Explaining the India – China Wealth Gap

As of 2011, China had a per-capita GDP (PPP) around $8400 per year while India’s per-capita GDP was  $3700. China has routinely exceeded 10% real annual GDP growth over the last two decades, and India’s GDP growth has been impressive, it has rarely exceeded 8%. China’s growth has exceeded India’s since its economic liberalization, but its turn towards capitalism also began earlier. China’s Deng Xiaoping began to liberalize China’s economy beginning in 1978, while in India P.V. Narasimha Rao and Manmohan Singh were not able to bring about serious economic reform until 1991. If India had liberalized at the same time as China, how much narrower would the wealth gap be? How much of the income gap between India and China is explained simply by timing?

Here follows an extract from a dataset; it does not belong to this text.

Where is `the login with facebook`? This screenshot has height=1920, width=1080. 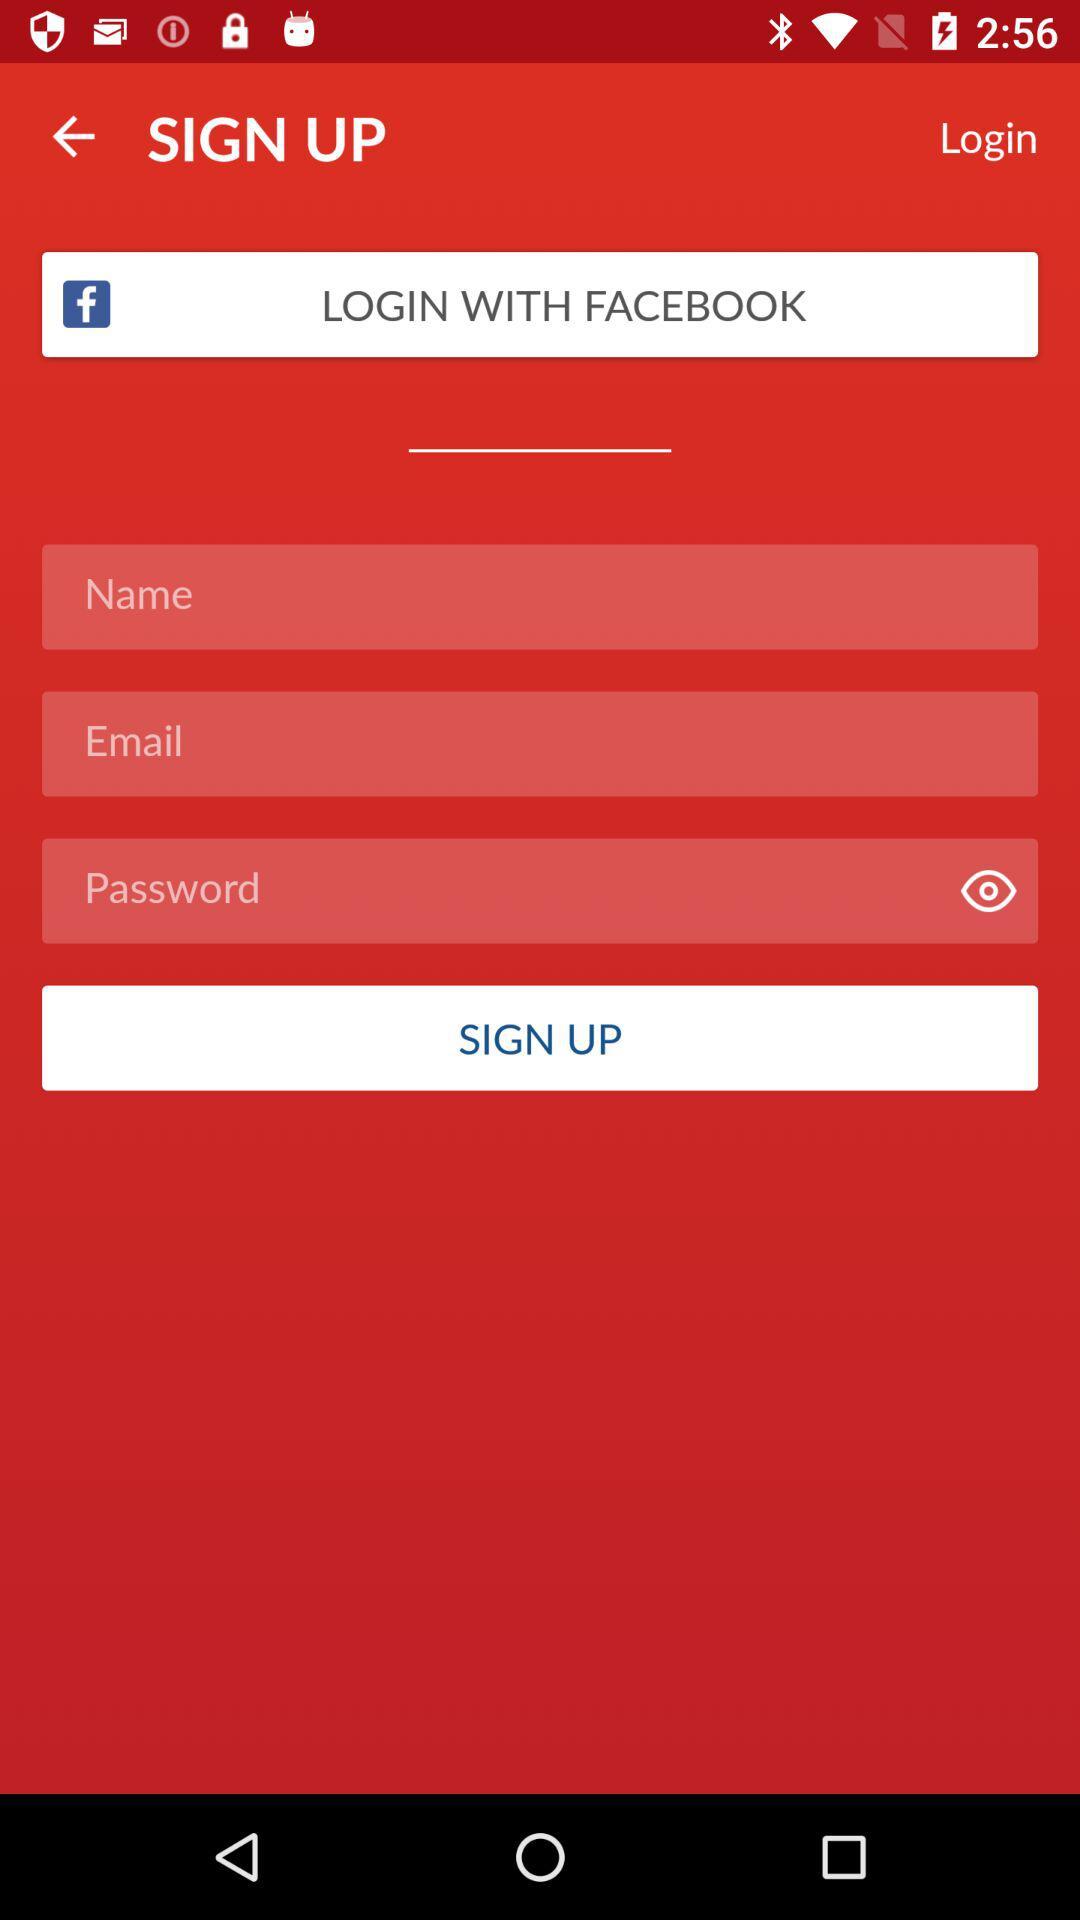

Over the 13 years from 1979 to 1992, India’s per capita GDP (PPP) roughly doubled from $480 to $972, at an annualized per-capita GDP growth rate of 5% for the period. China’s economy averaged 10% growth over this same period! Since 2002, India’s per-capita GDP growth has averaged 9.5% on a PPP basis [1]. If India had grown at its more recent average of 9.5% per year over that period, per capita GDP would have risen to $1562 by 1992 – and India’s economy would be over double the size that it is today [2]. Fast-forward to the present, and this earlier liberalization would have led to a current per-capita GDP of $6000 in India, almost double current levels and in the same range (of middle income nations) as China [3]. One effect experienced in China has been an acceleration of growth post-liberalization – economic growth accelerated as reforms took hold. Had this occurred earlier in India as well, it’s possible that the 90’s and 00’s in India would have benefited from 9.5% GDP growth as well. If we use a 9.5% assumption for India’s growth from 1979 to present, then we get a present-day per-capita GDP in India of $8000 – not substantially different from China [4]!

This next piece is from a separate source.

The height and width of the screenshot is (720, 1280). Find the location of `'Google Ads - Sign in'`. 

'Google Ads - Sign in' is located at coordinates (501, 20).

Despite their huge differences, with China as an autocratic capitalist state and India as the world’s largest democracy, the two nations’ growth paths have not really been that different. All of the differences in government, corruption, infrastructure don’t really seem to have mattered that much, as a simple head start of 13 years drowns it all out. What a difference 13 years makes! The good news: India’s development was unnecessarily delayed, but is now well underway.

[0] All of this is based on the World Bank’s purchasing-power parity GDP per-capita data, as provided by Google’s public data service via http://crosscountrymovingcompanies.biz. This is GDP divided by mid-year population and adjusted for the difference in purchasing power in each country (normalized to US prices and quoted in dollars – this gives you a sense for how poor people in these nations really are).

[1] From the Google chart, 3582/1723 = India’s economy grew 2.08 times from 2002 through 2010. This equals a compound annual rate of growth of 9.57%.

[2] Take the 9.5% growth rate post-2002, and apply it to the 13-year period starting in 1979 at $480 GDP/capita (PPP). This gives you $1562 by 1992.

[3] If we then assume that India’s economy grew exactly as it did historically from  1992 – 2011 (growing 3.8x), and multiply this by 1562 (the new starting point in 1992), then we get a 2011 GDP/capita of $5946.

[4] Now assume that India simply grew at a 9.5% rate from 1979 on – the rate that it has managed from 2002-2011 (a period which includes the financial crisis). This would 1.095 ^ 31 = 16.67x growth. From a starting point of $480 GDP/capita, this would leave India at $8000 GDP/capita (PPP) by year end 2011.

P.S. In researching this post, I noticed that India’s growth rates compare much more favorably in PPP terms than they do in exchange rate terms. This might be explained in part by the fact that the Rupee has been much more volatile than the Yuan over time. While inflation is now rising quickly in both countries, particularly in metro areas, perhaps India has remained less expensive than China over time. Comparing these two graphs shows the difference when comparing unadjusted $ GDP/capita to PPP GDP / capita. I use the PPP measure as it more accurately reflects the quality of life experienced by someone living in either country, since cost matters just as much as income.